I am sponsoring this fast-track case for myself.
This proposal will time out 07/11/2008
All of the proposed interfaces are specified by Posix (SUSv3),
so the stability level is 'Standard' in all cases.
The proposed release binding is "minor release"
since no one wants this to be back-ported to Solaris 10.
The change being proposed here is to implement the interfaces,
specified by the Posix SUSv3 standard, necessary to support
the _POSIX_ADVISORY_INFO option group in Solaris.
This includes implementing the libc functions:
posix_fadvise()
posix_fallocate()
posix_madvise()
posix_memalign()
and activating the [f]pathconf() variables:
_____________________________________________________
| {POSIX_ALLOC_SIZE_MIN} | _PC_ALLOC_SIZE_MIN |
|___________________________|________________________|
| {POSIX_REC_INCR_XFER_SIZE}| _PC_REC_INCR_XFER_SIZE|
|___________________________|________________________|
| {POSIX_REC_MAX_XFER_SIZE} | _PC_REC_MAX_XFER_SIZE |
|___________________________|________________________|
| {POSIX_REC_MIN_XFER_SIZE} | _PC_REC_MIN_XFER_SIZE |
|___________________________|________________________|
| {POSIX_REC_XFER_ALIGN} | _PC_REC_XFER_ALIGN |
|___________________________|________________________|
These [f]pathconf() interfaces already exist, but they all
return -1 and set errno to EINVAL.
The posix_fallocate() interface was implemented in solaris_nevada
for the UFS file system as part of the PSARC case:
PSARC 2004/422 posix_fallocate
Unfortunately, it was not implemented with proper Posix-specified
error return values, so it has to be fixed up a bit.
Also, unfortunately, the interface was implemented only for the
UFS file system. Further work is needed to implement this interface
for other file systems, notably ZFS and NFS. The NFS file system
needs to be taught to send the new request over the wire, as it
already does for ftruncate().
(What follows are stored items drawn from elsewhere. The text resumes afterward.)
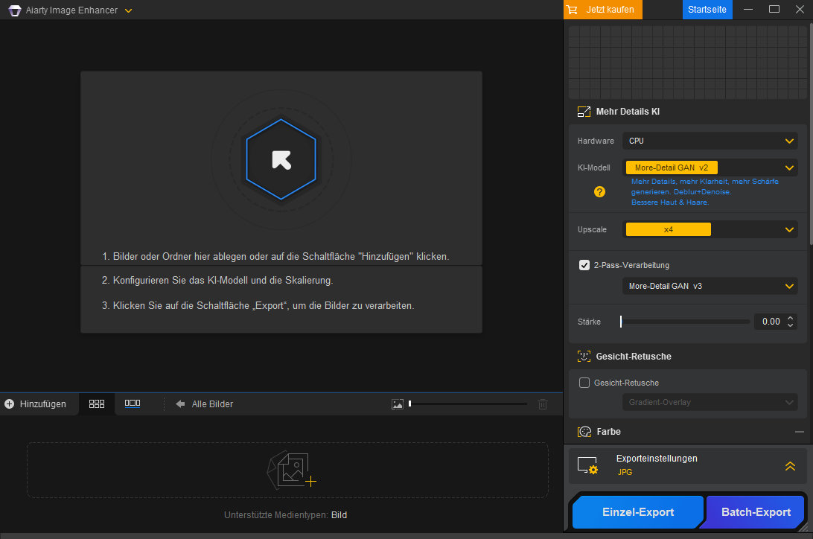The height and width of the screenshot is (539, 813).
Task: Click the add image placeholder icon
Action: click(x=291, y=470)
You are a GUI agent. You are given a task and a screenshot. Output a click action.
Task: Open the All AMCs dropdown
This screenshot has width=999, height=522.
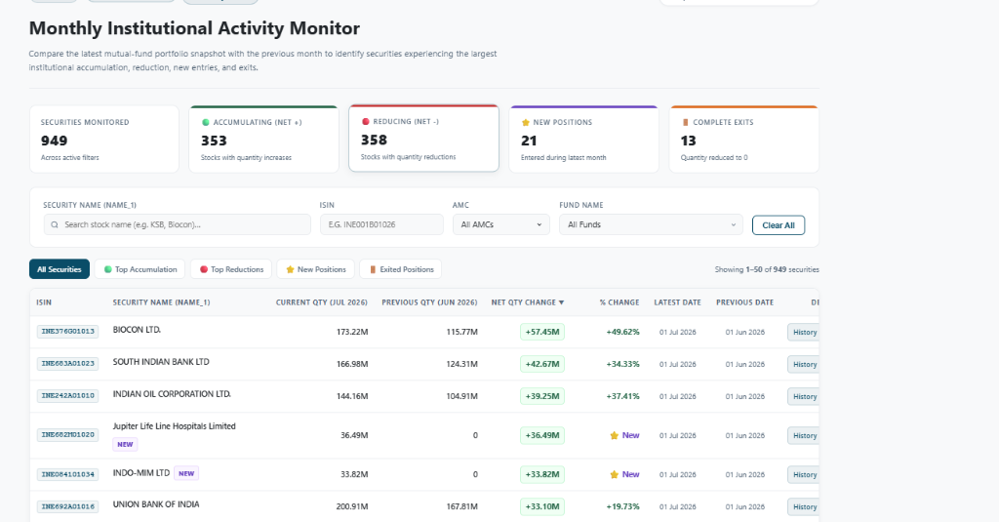pyautogui.click(x=500, y=224)

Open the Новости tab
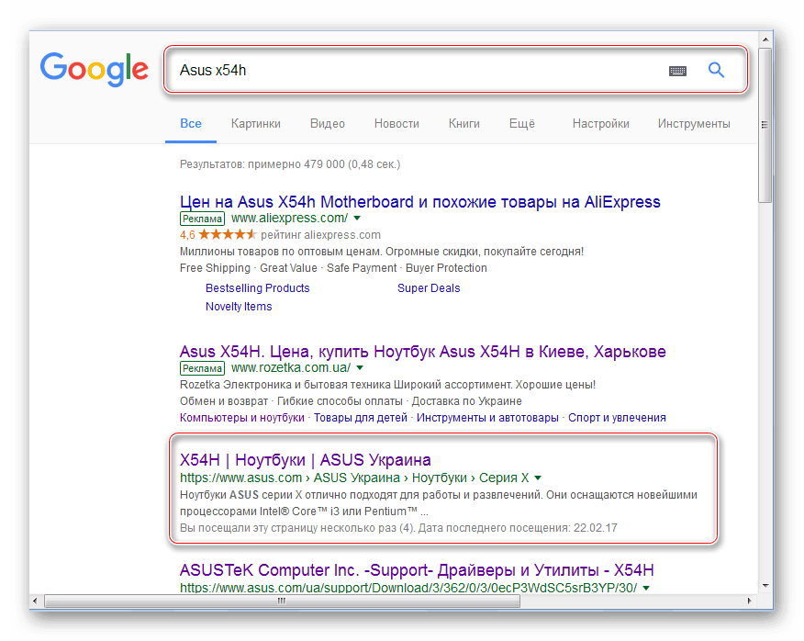click(396, 123)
These are future projects.
There is no requirement to implement posix_fallocate() for all file
systems. The posix_fallocate() specification allows for this error:
EINVAL The underlying file system does not support this operation.
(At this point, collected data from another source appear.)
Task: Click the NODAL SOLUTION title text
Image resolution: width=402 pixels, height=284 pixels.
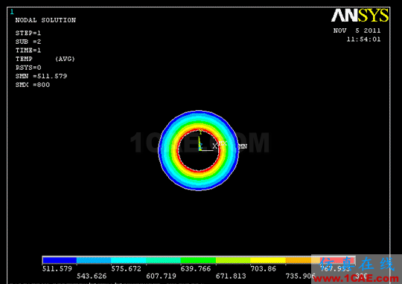Action: [45, 20]
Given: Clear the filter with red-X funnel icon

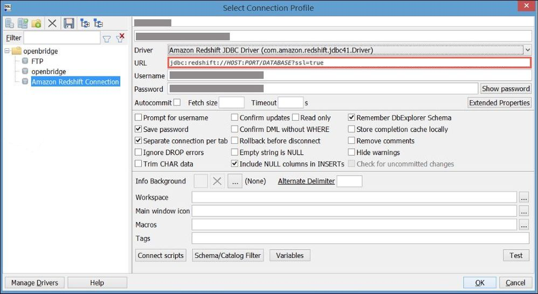Looking at the screenshot, I should point(120,38).
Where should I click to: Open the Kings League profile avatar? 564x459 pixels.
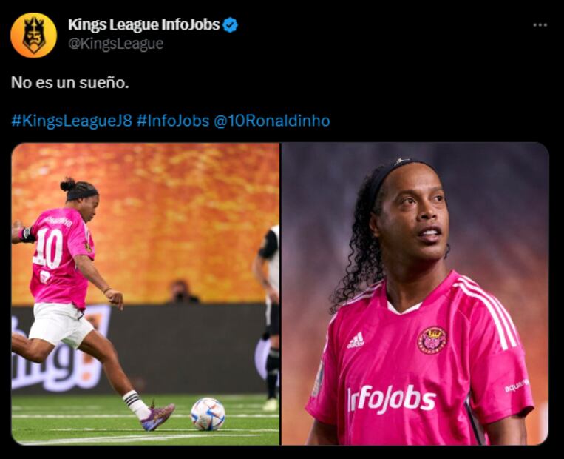click(34, 36)
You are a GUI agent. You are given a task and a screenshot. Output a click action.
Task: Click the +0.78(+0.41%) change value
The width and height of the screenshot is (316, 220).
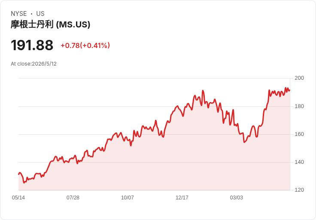pos(85,45)
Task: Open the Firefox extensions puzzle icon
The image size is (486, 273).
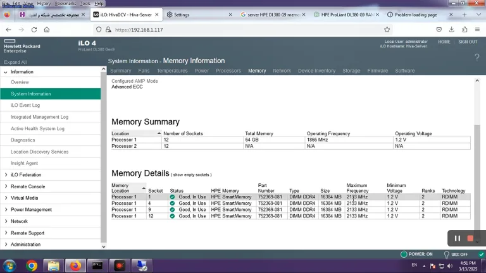Action: point(464,30)
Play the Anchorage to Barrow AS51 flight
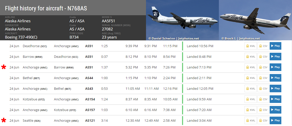 pos(275,67)
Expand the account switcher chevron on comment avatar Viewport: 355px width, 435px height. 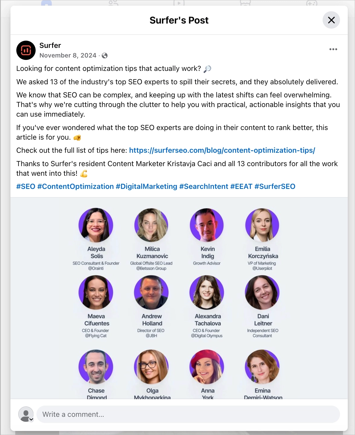pos(31,420)
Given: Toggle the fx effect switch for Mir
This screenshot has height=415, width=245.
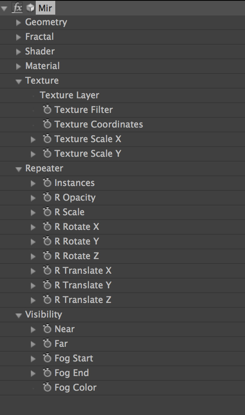Looking at the screenshot, I should pyautogui.click(x=17, y=8).
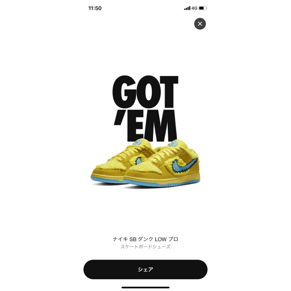Tap the blue tongue label on rear shoe
291x291 pixels.
(x=137, y=142)
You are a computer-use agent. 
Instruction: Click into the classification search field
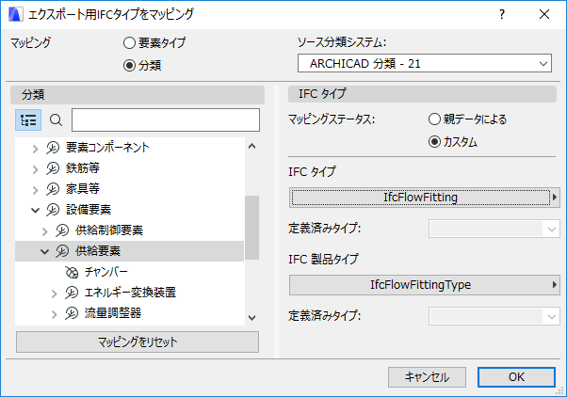165,120
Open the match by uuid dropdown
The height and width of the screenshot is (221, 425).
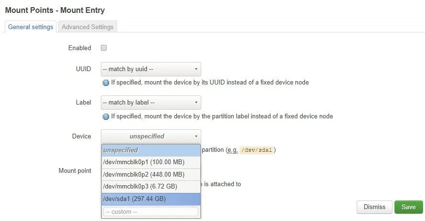point(151,69)
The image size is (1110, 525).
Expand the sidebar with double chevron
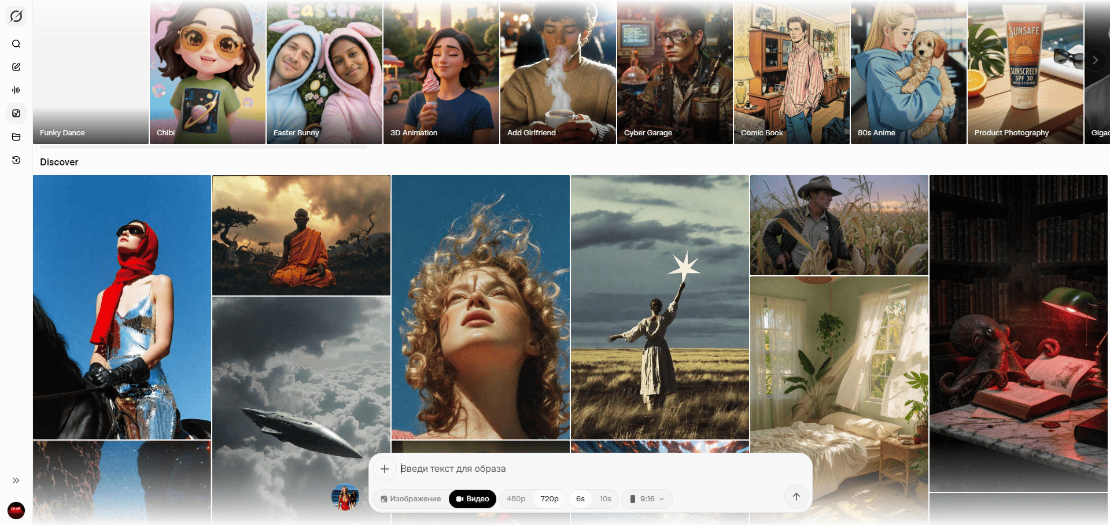16,480
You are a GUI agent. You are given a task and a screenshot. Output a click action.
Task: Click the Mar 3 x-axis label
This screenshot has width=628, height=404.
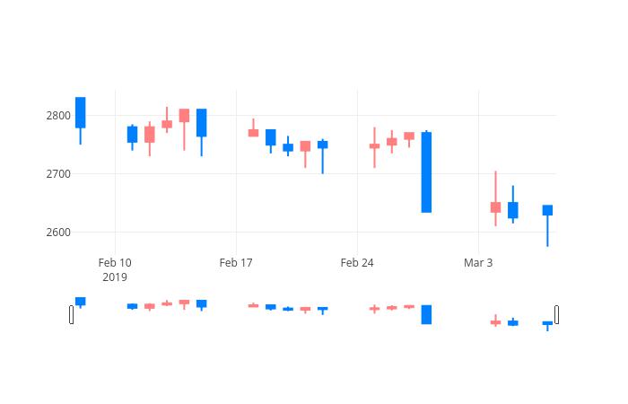[478, 263]
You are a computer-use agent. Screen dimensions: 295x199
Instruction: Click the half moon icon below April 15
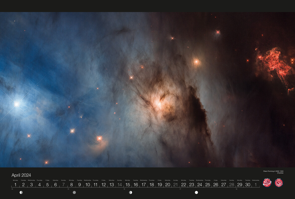point(131,192)
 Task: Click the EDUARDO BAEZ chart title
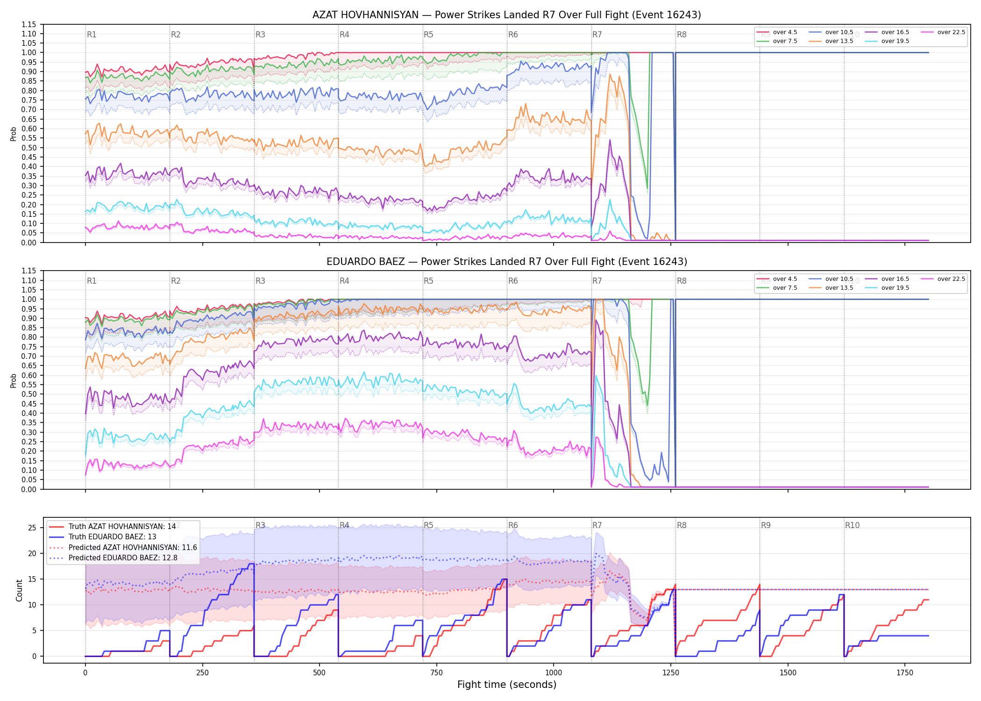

The posix_fadvise(), posix_madvise(), and posix_memalign() interfaces
do not yet exist.
The initial implementation of posix_fadvise() will do nothing
other than return proper error values. This is OK because the
SUSv3 specification doesn't require it to do anything. This
just provides the infrastructure for some future project to
use to optimize I/O performance.
The posix_madvise() function will just call the existing madvise()
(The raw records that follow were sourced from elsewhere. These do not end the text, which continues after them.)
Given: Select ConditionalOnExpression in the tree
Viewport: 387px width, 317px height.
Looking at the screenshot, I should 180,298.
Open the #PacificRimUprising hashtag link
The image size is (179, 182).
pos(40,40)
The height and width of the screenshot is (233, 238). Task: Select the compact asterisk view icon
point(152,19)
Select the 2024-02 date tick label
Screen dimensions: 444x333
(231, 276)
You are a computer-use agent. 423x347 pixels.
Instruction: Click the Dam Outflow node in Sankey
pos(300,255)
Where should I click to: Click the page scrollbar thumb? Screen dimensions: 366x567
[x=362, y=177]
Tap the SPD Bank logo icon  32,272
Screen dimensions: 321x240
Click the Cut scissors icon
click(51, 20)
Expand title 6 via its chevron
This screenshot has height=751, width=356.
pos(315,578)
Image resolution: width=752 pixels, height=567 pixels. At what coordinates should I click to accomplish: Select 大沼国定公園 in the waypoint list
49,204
function. The posix_memalign() function will just call the existing
memalign() function.
These header files require additions:
<fcntl.h> add declarations for posix_fadvise() and posix_fadvise64()
<stdlib.h> add declaration for posix_memalign()
<unistd.h> add definition of _POSIX_ADVISORY_INFO (200112L)
<sys/fcntl.h> add definitions of advice values for posix_fadvise()
<sys/mman.h> add declaration for posix_madvise()
add definitions of advice values for posix_madvise()
The values returned for the [f]pathconf() variables are both system-
and filesystem-dependent. The proposed values are best described by
these comments from usr/src/uts/common/syscall/pathconf.c :
case _PC_ALLOC_SIZE_MIN:
case _PC_REC_INCR_XFER_SIZE:
case _PC_REC_MAX_XFER_SIZE:
case _PC_REC_MIN_XFER_SIZE:
case _PC_REC_XFER_ALIGN:
/*
* There is generally no harm in doing larger transfers, but
* there's a point of diminishing returns. With 1MB transfers,
* even if they're random, you get very close to platter speed.
* Se we return 1MB as the maximum transfer size.
*/
if (cmd == _PC_REC_MAX_XFER_SIZE)
return ((long)MAX(sb.f_bsize, 1UL << 20));
/*
* By definition, f_frsize is the smallest filesystem block.
* However, _PC_ALLOC_SIZE_MIN is intended to define the
* threshold for direct I/O. This implies two requirements:
* the VM and I/O subsystems must be able to create mappings
* for DMA, which requires at least page alignment; and the
* filesystem must avoid read/modify/write, which generally
* requires multiples of its 'preferred' blocksize, f_bsize.
*
* PAGESIZE alignment is sufficient for DMA and block copy.
* Rounding up to the filesystem 'preferred' blocksize
* works just as well.
*
* All together, this means that the remaining parameters
* map into the same value.
*/
return ((long)MAX(sb.f_bsize, PAGESIZE));
See the materials directory for the manual pages:
posix_fadvise.3c
posix_fallocate.3c
posix_madvise.3c
posix_memalign.3c
These are copies of the Posix SUSv3 specification pages, with
minor changes such as changing 'shall' to 'will' and specifying
what the 'implementation-defined' behaviors are for Solaris.
For reference, the Posix SUSv3 specification pages are included as:
posix_fadvise.susv3
posix_fallocate.susv3
posix_madvise.susv3
posix_memalign.susv3
Roger Faulkner